Discuss and train before an earthquake occurs and make all attempts to be prepared as much as possible. Every family member should have a role to play and know what to do before, during and after an earthquake occurs. Make sure they know the location of all emergency kits, where to meet, who to contact, and much more. Here are some questions to consider:

  • Who will be in charge and give instructions and directions on the search and recovery?
  • What exits are closest to you and how will you safely get out?
  • When is it a good time to start start moving around or start evacuating?
  • Where will you go or where will everyone meet up? Is there a rally point?
  • Why do we need a plan? why do I need to learn what to do?

Surviving an earthquake

Having a well thought out plan can have a major impact on the outcome of an emergency.
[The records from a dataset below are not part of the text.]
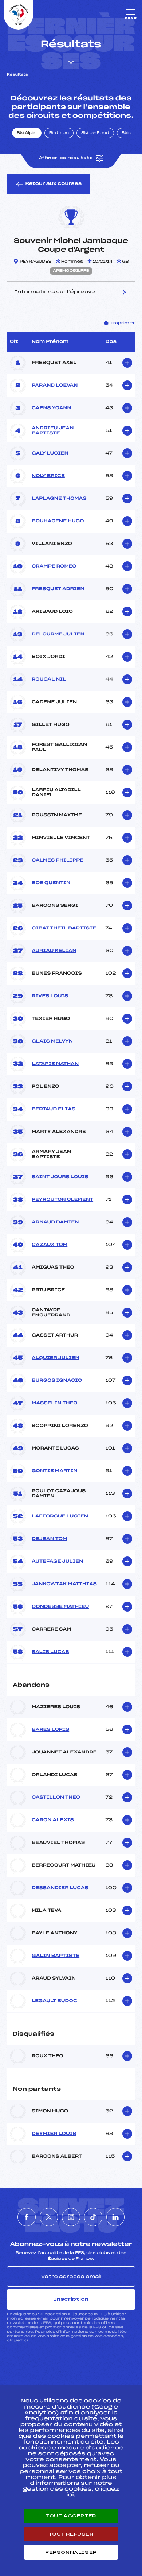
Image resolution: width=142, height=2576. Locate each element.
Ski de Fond (95, 133)
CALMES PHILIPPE (57, 860)
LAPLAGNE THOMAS (59, 498)
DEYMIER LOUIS (54, 2134)
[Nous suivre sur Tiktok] (93, 2217)
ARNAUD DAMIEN (55, 1222)
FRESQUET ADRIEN (58, 589)
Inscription (71, 2299)
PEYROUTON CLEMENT (62, 1200)
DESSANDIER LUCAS (60, 1888)
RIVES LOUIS (50, 996)
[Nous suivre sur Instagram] (71, 2217)
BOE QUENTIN (51, 883)
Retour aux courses (53, 184)
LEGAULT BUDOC (54, 2001)
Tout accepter (71, 2516)
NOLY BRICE (48, 476)
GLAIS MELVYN (52, 1041)
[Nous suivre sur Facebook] (26, 2217)
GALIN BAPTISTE (55, 1956)
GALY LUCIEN (50, 453)
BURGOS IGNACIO (57, 1380)
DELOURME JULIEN (58, 634)
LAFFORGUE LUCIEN (60, 1516)
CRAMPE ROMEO (54, 566)
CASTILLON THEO (56, 1797)
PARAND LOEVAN (55, 385)
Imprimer (123, 323)
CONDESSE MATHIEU (60, 1607)
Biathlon (59, 133)
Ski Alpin (27, 133)
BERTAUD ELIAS (53, 1109)
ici (25, 2340)
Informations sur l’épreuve (55, 292)
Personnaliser (71, 2552)
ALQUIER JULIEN (55, 1358)
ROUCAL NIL (49, 679)
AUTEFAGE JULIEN (57, 1561)
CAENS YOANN (51, 408)
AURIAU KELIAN (54, 951)
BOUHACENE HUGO (58, 521)
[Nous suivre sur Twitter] (49, 2217)
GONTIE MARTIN (54, 1471)
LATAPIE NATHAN (55, 1064)
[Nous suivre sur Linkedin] (115, 2217)
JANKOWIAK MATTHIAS (64, 1584)
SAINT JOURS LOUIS (60, 1177)
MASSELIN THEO (55, 1403)
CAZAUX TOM (49, 1245)
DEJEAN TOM (49, 1539)
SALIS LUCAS (50, 1652)
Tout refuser (70, 2534)
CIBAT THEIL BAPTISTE (64, 928)
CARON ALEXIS (53, 1820)
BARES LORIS (50, 1730)
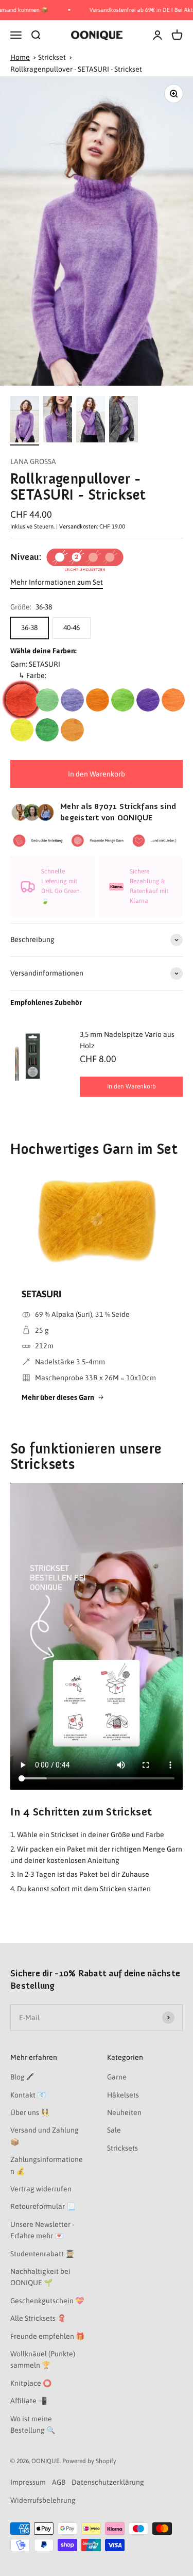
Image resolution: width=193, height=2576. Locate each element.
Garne (117, 2077)
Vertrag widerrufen (41, 2189)
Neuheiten (124, 2112)
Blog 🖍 (22, 2077)
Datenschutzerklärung (108, 2482)
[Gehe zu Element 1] (24, 420)
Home (20, 57)
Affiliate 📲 (28, 2401)
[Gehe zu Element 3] (90, 420)
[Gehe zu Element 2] (57, 420)
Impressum (28, 2482)
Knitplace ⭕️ (30, 2383)
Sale (114, 2130)
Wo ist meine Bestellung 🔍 (32, 2424)
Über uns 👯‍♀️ (29, 2112)
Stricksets (122, 2148)
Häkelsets (123, 2095)
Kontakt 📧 (28, 2095)
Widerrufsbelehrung (43, 2500)
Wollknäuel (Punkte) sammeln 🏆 (42, 2359)
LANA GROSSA (33, 461)
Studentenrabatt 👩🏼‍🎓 (42, 2254)
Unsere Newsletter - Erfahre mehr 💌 (42, 2230)
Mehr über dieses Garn (58, 1397)
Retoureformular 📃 (42, 2206)
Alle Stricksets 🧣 (38, 2318)
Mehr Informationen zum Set (56, 582)
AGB (58, 2482)
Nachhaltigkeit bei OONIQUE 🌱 (40, 2277)
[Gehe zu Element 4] (123, 420)
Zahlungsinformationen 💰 (46, 2165)
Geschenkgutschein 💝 (47, 2301)
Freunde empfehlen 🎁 (47, 2336)
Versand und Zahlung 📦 (44, 2135)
  1. Prepare An Emergency Kit

The kit should contain the following basic items:

  • food
  • water
  • fire
  • shelter
  • first aid/medications
  • communication
  • alternative energy source
  • clothing
  • weapons
  • gear

Prepare an emergency kit (or several kits) with enough resources to last at least 3 days. If possible, keep at least 2 different kits so that family members can have options of reaching them. Take into consideration the family member count and what particular items are considered essential to survive (medications, certain types of foods, etc).

Part of being a good citizen is not being dependent on the government, especially after a disaster. Emergency services will be stretched extremely thin in the aftermath of a such a disastrous event. Preparing for an emergency allows first res-ponders to help those who truly need assistance instead of helping you who (now) knows better and could have prepared for the unknown.

If you have a family, you are well acquainted with the responsibility that comes with caring for them. Preparing for a disaster is simply part of providing for and protecting your family. Not to prepare would be like failing to provide a warm coat for your child on a bitterly cold winter day.